Week 8: July 21 ~ July 27 | Md. Shariar Kabir

Preliminaries

In Week 8 of my GSoC journey, I focused on enabling GPU acceleration for deep learning tasks inside the RoboticsAcademy Docker Image (RADI) . Since training and inference using PyTorch can be computationally expensive, especially for real-time simulations, enabling NVIDIA CUDA and cuDNN support inside the container is essential for faster and more efficient model execution.

Additionally, I tested the newly released version of RADI (v5.8.0), identified some bugs related to dependencies and model execution, and contributed by creating pull requests to fix these issues.

Objectives

Enable GPU Acceleration (CUDA/cuDNN) in RADI
Testing newly released RADI
Create issue for bugs in github repo

Execution

Enabling GPU Acceleration with PyTorch

To accelerate deep learning workloads in RoboticsAcademy, I worked on enabling CUDA and cuDNN support inside the official RADI (RoboticsAcademy Docker Image). GPU-based tasks like training or running PyTorch models require explicit CUDA and cuDNN installation, which was not pre-configured in the existing RADI setup.

Instead, we installed the CUDA and cuDNN packages provided by NVIDIA. We leverage this feature through PyTorch.

To enable this:

I installed the PyTorch GPU version inside the Docker container using pip with the appropriate CUDA runtime version.
I verified CUDA and cuDNN compatibility inside the container
Ran validation tests such as torch.cuda.is_available().

In RoboticsAcademy deep learning exercises, such as the Human Detection and Digit Classification tasks, the input deep learning models are expected in the ONNX (Open Neural Network Exchange) format. However, PyTorch does not natively support executing ONNX models directly.

To address this, I installed the onnx and onnx2pytorch Python packages. These tools allow me to load ONNX models and convert them into a format compatible with PyTorch, enabling inference and integration within the exercise pipeline. This setup ensures that pre-trained models in ONNX format can be seamlessly used in RoboticsAcademy simulations.

The diagram provides a clear understanding of the execution flow of the operation.

We created another video demonstrating the Follow-Line exercise running with a deep learning model implemented in PyTorch, utilizing GPU acceleration through CUDA.

Test the latest RADI release and report issues.

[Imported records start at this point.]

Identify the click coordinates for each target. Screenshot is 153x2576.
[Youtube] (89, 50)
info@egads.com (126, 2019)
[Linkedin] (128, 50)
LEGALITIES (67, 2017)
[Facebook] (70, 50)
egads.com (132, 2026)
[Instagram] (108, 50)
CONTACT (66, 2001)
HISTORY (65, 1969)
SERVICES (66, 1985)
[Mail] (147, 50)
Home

I tested the latest release of RADI (v5.8.0) and found some issues related to the follow-line exercise. The exercise throws an error while changing the universe (circuit). I created issue #3169 in the GitHub repository to report the bug, which will help improve the overall functionality and stability of the Docker image.

References

[1] RoboticsAcademy Docker Image (RADI)

[2] PyTorch

[3] NVIDIA CUDA and cuDNN

[4] RADI (v5.8.0)